На меня и раньше нападали практикующие врачи и защитники прав ребенка, которые утверждали, что мои лабораторные эксперименты демонстрируют только искажение нормальных воспоминаний и что их результаты не следует экстраполировать на опыт взрослых жертв сексуального насилия. Когда об эксперименте с торговым центром сообщили в прессе, один из моих друзей, Пай Бейтман, основатель агентства по предотвращению сексуального насилия Alternatives to Fear в Сиэтле и известный активист, выступающий в защиту прав жертв насилия, написал письмо издателю местной ежедневной газеты Seattle Times. «Если профессор Лофтус думает, что переживания человека, потерявшегося в торговом центре, аналогичны тому, что испытывает жертва инцеста, ей следует глубже вникнуть в суть вопроса», – написал Бейтман. Подтекст предельно ясен: может, я и эксперт в вопросах памяти, но всего лишь новичок, когда дело касается темы сексуального насилия.

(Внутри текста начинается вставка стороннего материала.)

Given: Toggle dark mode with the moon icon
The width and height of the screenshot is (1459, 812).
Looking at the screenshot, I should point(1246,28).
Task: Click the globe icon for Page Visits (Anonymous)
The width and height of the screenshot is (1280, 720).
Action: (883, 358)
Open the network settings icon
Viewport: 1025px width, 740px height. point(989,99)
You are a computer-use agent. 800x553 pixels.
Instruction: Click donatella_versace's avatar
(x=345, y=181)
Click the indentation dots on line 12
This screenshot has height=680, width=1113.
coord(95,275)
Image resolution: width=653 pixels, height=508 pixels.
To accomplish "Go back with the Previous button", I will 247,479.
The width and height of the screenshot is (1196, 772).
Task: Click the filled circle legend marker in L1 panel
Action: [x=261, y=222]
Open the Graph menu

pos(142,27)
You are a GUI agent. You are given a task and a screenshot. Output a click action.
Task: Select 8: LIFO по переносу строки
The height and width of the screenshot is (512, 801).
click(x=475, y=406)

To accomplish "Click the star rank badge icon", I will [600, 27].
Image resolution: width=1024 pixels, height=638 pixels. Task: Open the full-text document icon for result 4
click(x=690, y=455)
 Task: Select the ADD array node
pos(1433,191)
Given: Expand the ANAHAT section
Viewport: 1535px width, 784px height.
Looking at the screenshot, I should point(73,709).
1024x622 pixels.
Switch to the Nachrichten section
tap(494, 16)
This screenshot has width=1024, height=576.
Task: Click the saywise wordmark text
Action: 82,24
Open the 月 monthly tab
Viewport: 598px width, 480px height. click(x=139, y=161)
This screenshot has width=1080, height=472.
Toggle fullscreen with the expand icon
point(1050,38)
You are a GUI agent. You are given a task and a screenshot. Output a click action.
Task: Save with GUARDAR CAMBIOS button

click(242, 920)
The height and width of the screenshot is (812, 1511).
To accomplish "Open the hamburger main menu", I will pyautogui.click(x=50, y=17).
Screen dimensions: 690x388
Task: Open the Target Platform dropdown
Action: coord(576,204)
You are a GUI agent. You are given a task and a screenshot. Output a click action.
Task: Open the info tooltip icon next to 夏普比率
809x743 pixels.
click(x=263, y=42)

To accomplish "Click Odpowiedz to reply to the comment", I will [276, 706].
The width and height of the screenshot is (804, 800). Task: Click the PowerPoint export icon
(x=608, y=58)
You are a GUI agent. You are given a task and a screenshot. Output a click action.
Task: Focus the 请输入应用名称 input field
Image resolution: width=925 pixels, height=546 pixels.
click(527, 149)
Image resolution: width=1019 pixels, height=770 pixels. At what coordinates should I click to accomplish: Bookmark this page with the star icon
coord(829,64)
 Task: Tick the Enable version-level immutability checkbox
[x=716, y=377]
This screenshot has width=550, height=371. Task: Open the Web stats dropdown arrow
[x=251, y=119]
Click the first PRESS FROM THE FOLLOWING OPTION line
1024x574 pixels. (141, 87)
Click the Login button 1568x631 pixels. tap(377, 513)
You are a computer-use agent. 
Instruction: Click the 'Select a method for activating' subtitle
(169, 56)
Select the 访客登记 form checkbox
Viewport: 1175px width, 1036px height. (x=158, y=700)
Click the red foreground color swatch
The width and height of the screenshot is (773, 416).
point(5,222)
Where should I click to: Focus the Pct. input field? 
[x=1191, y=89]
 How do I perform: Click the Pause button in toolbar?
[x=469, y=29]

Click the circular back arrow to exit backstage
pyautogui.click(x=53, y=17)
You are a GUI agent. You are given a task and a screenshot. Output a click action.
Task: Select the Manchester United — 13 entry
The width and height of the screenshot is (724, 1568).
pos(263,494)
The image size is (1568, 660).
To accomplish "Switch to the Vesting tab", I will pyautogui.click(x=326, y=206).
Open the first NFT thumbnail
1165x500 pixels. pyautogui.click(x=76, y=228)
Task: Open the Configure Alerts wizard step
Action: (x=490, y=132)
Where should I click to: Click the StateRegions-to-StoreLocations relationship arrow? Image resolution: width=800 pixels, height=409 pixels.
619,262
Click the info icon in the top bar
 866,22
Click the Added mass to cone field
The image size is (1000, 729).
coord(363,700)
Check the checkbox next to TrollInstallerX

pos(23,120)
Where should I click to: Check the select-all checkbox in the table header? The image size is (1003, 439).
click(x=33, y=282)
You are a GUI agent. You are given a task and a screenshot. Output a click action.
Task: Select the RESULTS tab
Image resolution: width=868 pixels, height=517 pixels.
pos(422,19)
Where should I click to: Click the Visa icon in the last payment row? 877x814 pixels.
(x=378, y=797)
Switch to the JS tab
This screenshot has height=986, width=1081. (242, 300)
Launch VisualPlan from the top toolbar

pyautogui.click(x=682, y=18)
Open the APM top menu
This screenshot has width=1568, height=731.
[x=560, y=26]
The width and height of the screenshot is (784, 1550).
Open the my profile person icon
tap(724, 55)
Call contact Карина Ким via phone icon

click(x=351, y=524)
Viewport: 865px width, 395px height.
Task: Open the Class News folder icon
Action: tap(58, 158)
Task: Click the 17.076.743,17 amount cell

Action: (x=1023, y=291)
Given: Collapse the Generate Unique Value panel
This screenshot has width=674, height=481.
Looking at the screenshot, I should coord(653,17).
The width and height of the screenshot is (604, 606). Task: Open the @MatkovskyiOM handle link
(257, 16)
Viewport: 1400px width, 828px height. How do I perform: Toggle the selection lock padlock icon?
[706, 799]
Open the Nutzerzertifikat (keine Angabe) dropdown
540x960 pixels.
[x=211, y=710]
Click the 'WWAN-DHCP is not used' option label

Джудит Льюис Герман, и прежде в пух и прах разносившая мои работы, написала длинное и эмоциональное письмо в издательство медицинского журнала Harvard Mental Health Letter, где была опубликована моя статья, в которой я критиковала теорию о психологических травмах и терапию по восстановлению вытесненных воспоминаний. По мнению Герман, меня завербовали адвокаты, выступающие на стороне защиты, «пытаясь отыскать новые способы поставить под сомнение достоверность заявлений взрослых жертв о пережитом в детстве насилии». Несмотря на «недостаток врачебного опыта и знаний о природе психологических травм», я рассуждала о психотерапевтических процессах и пыталась генерализировать свои выводы, относя их на счет пациентов с вытесненными или появившимися в более позднем возрасте воспоминаниями о пережитом в детстве сексуальном насилии. Далее Герман заявляла, что не мое дело высказывать предположения, согласно которым «психотерапевты могут внедрять в сознание своих пациентов сценарии ужасающих событий», и что, в сущности, высказывая подобные предположения, я поддерживаю «популярные предрассудки»: широко распространенный страх того, что психотерапевты манипулируют своими пациентами; преобладающий стереотип о том, что женщины – создания недалекие, злопамятные и занимающие подчиненное положение; и «всеобщее желание отрицать реальность сексуального насилия». В конце Герман сделала вывод, что результаты моих экспериментов используются для поддержания волны негатива, обрушившейся на жертв насилия, что ставит под угрозу будущее исследований на тему травматичных воспоминаний и усиливает социальное давление на жертв, вынуждая их молчать.